We observed significant differences in mean z-scores for association between clusters for both the AFA–EAS axis (P = 4.1 × 10−6) and the AFA–EUR axis (P = 1.5 × 10−6). Index SNVs in the two beta-cell-dysfunction clusters were most positively associated with the AFR–EAS axis, indicating allelic effects on T2D that were greater in EAS GWASs than in AFA and EUR GWASs (Extended Data Fig. 7 and Supplementary Table 17). By contrast, index SNVs in the lipodystrophy and obesity clusters were most positively associated with the AFA–EUR axis, indicating allelic effects on T2D that were greater in EUR GWASs than in EAS and AFA GWASs. These results indicate that ancestry-correlated heterogeneity varies between mechanistic clusters, with allelic effects greatest for EAS GWASs at association signals assigned to clusters acting through beta-cell dysfunction and greatest for EUR GWASs at those assigned to clusters operating through insulin resistance.
Ancestry-correlated heterogeneity in allelic effects between GWASs is not driven by differences in allele frequency between ancestry groups, but can occur because of interaction between index SNVs and environmental and lifestyle factors, if not accounted for in the association analysis37. We observed substantial variation in the distribution of study-level mean BMI in T2D cases and controls across ancestry groups (Supplementary Fig. 6).
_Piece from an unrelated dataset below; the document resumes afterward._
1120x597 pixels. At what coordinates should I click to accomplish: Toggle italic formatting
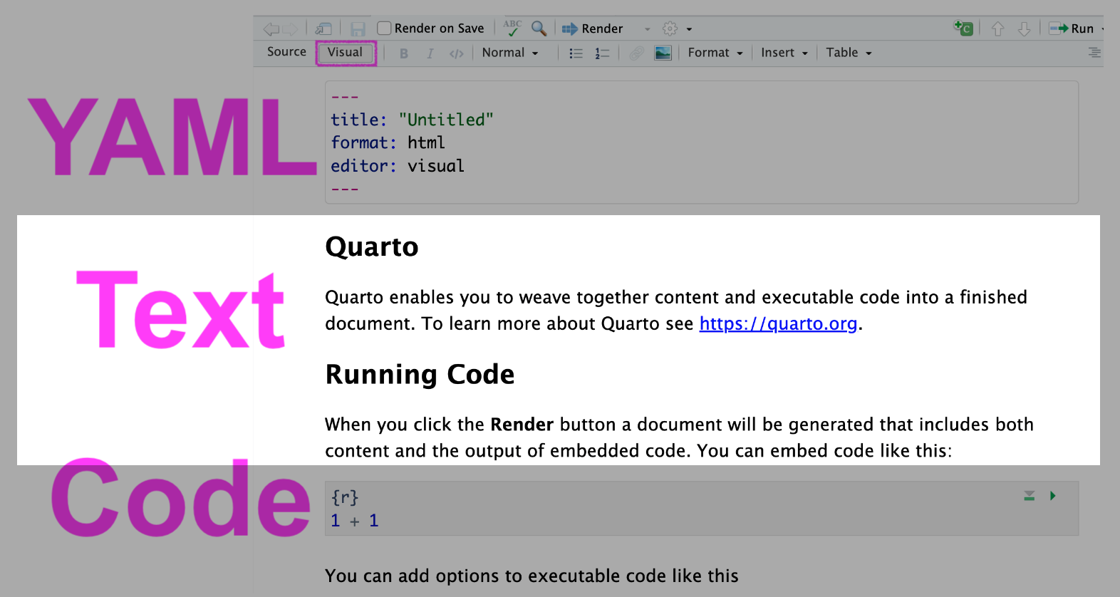tap(430, 53)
Such variation could affect ancestry-correlated heterogeneity because, when cases and controls are selected from the extremes of the BMI distribution, the magnitude of allelic effect estimates at T2D signals acting through beta-cell dysfunction can be inflated38. We therefore extended the MR-MEGA meta-regression model to allow for allelic effect heterogeneity at index SNVs due to mean BMI in T2D cases and controls, in addition to axes of genetic variation (Methods).
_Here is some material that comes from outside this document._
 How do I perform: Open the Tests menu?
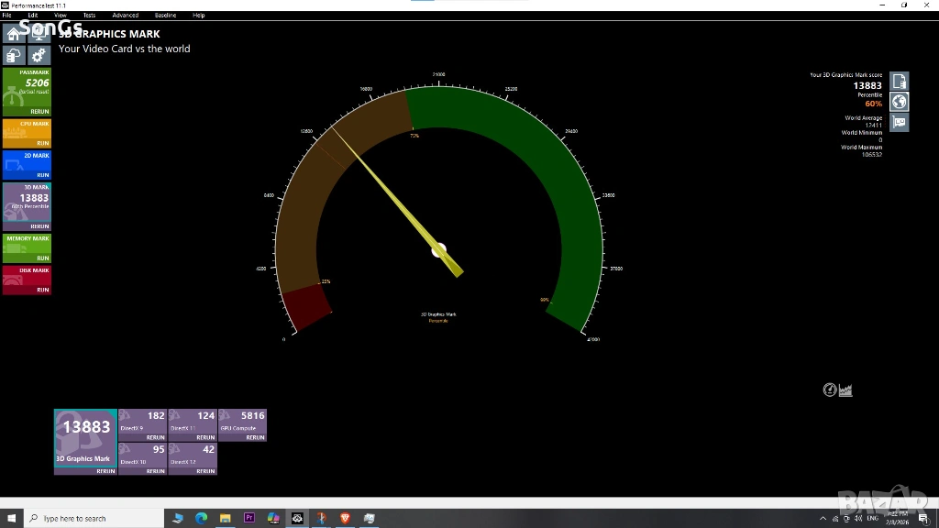point(89,16)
After adjustment for study-level mean BMI in cases of T2D and in controls, only 24 association signals retained significant evidence of ancestry-correlated heterogeneity (P < 3.9 × 10−5), compared with 127 signals without adjustment (Supplementary Text and Supplementary Table 18). After adjustment for BMI, significant differences in mean z-scores for association between clusters for the AFA–EUR axis were maintained (P = 3.2 × 10−5 versus P = 1.5 × 10−6 without adjustment), whereas those for the AFA–EAS axis were not (P = 0.18 versus P = 4.1 × 10−6 without adjustment). Furthermore, after adjustment for BMI, the two beta-cell-dysfunction clusters were no longer strongly positively associated with the AFA–EAS axis (Extended Data Fig. 7 and Supplementary Table 19). Together, these results suggest that heterogeneity in allelic effects between EAS GWASs and EUR/AFA GWASs, which occur most often at association signals assigned to the beta-cell-dysfunction clusters, can be mostly accounted for by differences in the distributions of mean BMI in T2D cases and in controls between these ancestry groups.
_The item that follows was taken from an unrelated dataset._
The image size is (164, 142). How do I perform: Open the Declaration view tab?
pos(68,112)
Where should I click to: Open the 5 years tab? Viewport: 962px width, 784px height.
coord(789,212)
Associations of partitioned PS with outcomes
The major complications in individuals with T2D are macrovascular outcomes including coronary artery disease (CAD), ischaemic stroke and peripheral artery disease, and microvascular outcomes, including end-stage diabetic nephropathy (ESDN) and proliferative diabetic retinopathy. We tested for association of a cluster-specific partitioned PS with these vascular outcomes in up to 279,552 individuals (including 30,288 cases of T2D) across five ancestry groups (AFA, EAS, EUR, HIS and SAS) from the All of Us Research Program, Biobank Japan and the Genes & Health study (Methods). These individuals were not included in the multi-ancestry meta-analysis, thus avoiding potential inflated type I error rates owing to overlap between the discovery and the testing datasets. To maximize sample size, we tested macrovascular outcomes in all individuals, adjusted for T2D status, and microvascular complications only in individuals with T2D (Methods and Supplementary Table 20). To assess the additional information afforded by the partitioned PS over an overall T2D PS, agnostic to cluster membership, we tested for association of each cluster-specific component of the partitioned PS after adjustment for the overall PS. Figure 3 provides an overview of the associations of each cluster-specific component of the partitioned PS with the five vascular outcomes across ancestry groups.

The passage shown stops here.